A teenager whose disappearance on a cold February day sparked a frantic missing persons appeal was tragically found dead in woodland the next morning, an inquest has heard.

Seventeen-year-old Ellis Battersby, who lived Stewarts Way in Marlow Bottom, went missing on the afternoon of February 26, prompting a major police search.

But early on February 27, the Henley College student’s body was discovered by his devastated friend Fiona and her mum Jane Passingham, who had been out searching for him in nearby Munces Wood.

At an inquest into Ellis’s death on Wednesday, it was heard that the teenager had Autistic Spectrum Disorder and fluctuating anxiety and was under Child and Adolescent Mental Health Services (CAMHS) to manage this.

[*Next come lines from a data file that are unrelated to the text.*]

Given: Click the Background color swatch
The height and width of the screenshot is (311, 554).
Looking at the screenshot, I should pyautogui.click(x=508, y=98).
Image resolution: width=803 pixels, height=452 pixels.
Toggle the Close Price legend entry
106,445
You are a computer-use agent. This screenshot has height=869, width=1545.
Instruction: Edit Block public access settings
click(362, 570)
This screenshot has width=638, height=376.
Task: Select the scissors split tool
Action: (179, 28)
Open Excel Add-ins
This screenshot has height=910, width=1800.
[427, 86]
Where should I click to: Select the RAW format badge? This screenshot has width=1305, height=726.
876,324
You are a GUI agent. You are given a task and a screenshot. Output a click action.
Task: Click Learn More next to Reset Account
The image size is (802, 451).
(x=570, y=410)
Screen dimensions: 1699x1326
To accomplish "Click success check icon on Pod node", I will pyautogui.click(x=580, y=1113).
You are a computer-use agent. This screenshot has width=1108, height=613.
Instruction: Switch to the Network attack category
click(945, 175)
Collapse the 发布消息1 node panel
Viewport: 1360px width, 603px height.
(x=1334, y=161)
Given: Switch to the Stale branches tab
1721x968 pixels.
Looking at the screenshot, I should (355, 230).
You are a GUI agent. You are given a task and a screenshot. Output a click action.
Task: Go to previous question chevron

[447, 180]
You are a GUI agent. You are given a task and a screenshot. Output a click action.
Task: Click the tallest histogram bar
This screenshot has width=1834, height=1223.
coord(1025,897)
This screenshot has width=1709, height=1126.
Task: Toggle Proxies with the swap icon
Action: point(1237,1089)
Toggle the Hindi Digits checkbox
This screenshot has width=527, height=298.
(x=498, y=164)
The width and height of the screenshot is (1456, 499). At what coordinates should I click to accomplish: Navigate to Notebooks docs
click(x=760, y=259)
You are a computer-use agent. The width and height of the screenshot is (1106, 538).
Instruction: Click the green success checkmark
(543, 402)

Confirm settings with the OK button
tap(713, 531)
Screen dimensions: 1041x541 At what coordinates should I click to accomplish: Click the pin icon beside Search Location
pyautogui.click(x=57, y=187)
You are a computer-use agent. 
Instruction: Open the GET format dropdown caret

He was reported missing by his mum on February 26 after he failed to return home by the time it was getting dark.

In a statement, Jane Passingham said as a friend of her daughter’s, she had known Ellis since 2016.

She told how she had been out for the evening celebrating her birthday when Fiona received a text from Ellis’s brother Tom asking if she knew where Ellis was.

Fiona, who also went to Henley College and would drive Ellis there, said she had not seen him that day as she did not go to college on Wednesdays.

At around 10.30pm that night, police visited Fiona to find out more details about Ellis as the search got underway.

But at around 3.30am, the family was notified that a note from Ellis had been discovered.

Worried sick and unable to sleep, Jane and Fiona went out at around 6.30am on February 27 to look for Ellis.

Jane said: “We went into Munces Wood and went to places known to Fiona as places Ellis goes. I saw him and realised he was attached to the tree and called police.”

Fiona said she was expecting to find Ellis alive, “huddled in a corner shivering” because it was a “cold and snowy” day.

A post-mortem determined he had died as a result of hanging. There was no alcohol in his system and only therapeutic levels of prescribed Sertraline.

At Ellis’s last review with a consultant under CAMHS in September last year, he was reported to be doing well, although appeared to be anxious about a change in routine brought about by starting at Henley College.

His consultant felt that this anxiety would subside as he got used to his new routine.

Henley College counsellor Emma Holmes said staff had no concerns about his behaviour while at college.

As part of her role, she had asked all students if they had ever felt suicidal or felt like self-harming, and Ellis had said he had back when he was in Year 11 but hadn’t felt that way for a long time.

She mentioned Ellis had some concerns that he would never be independent, able to get a job or learn to drive.

Senior coroner for Buckinghamshire Crispin Butler said friends, family, his GP, CAMHS and the college all knew parts of Ellis’s situation but not the full picture.

Concluding that Ellis’s death was suicide, Mr Butler said the situation was an “absolute tragedy”.

He said: “The intention was that he wasn’t supposed to be found. He went to a location that he knew was sufficiently remote. He wanted to do this without anyone knowing this would happen.

“He died in the context of ASD and fluctuating anxiety and previous suicidal thoughts over a number of years.

“I don’t think this was experimentation and I don’t think he was intending anyone to find him.”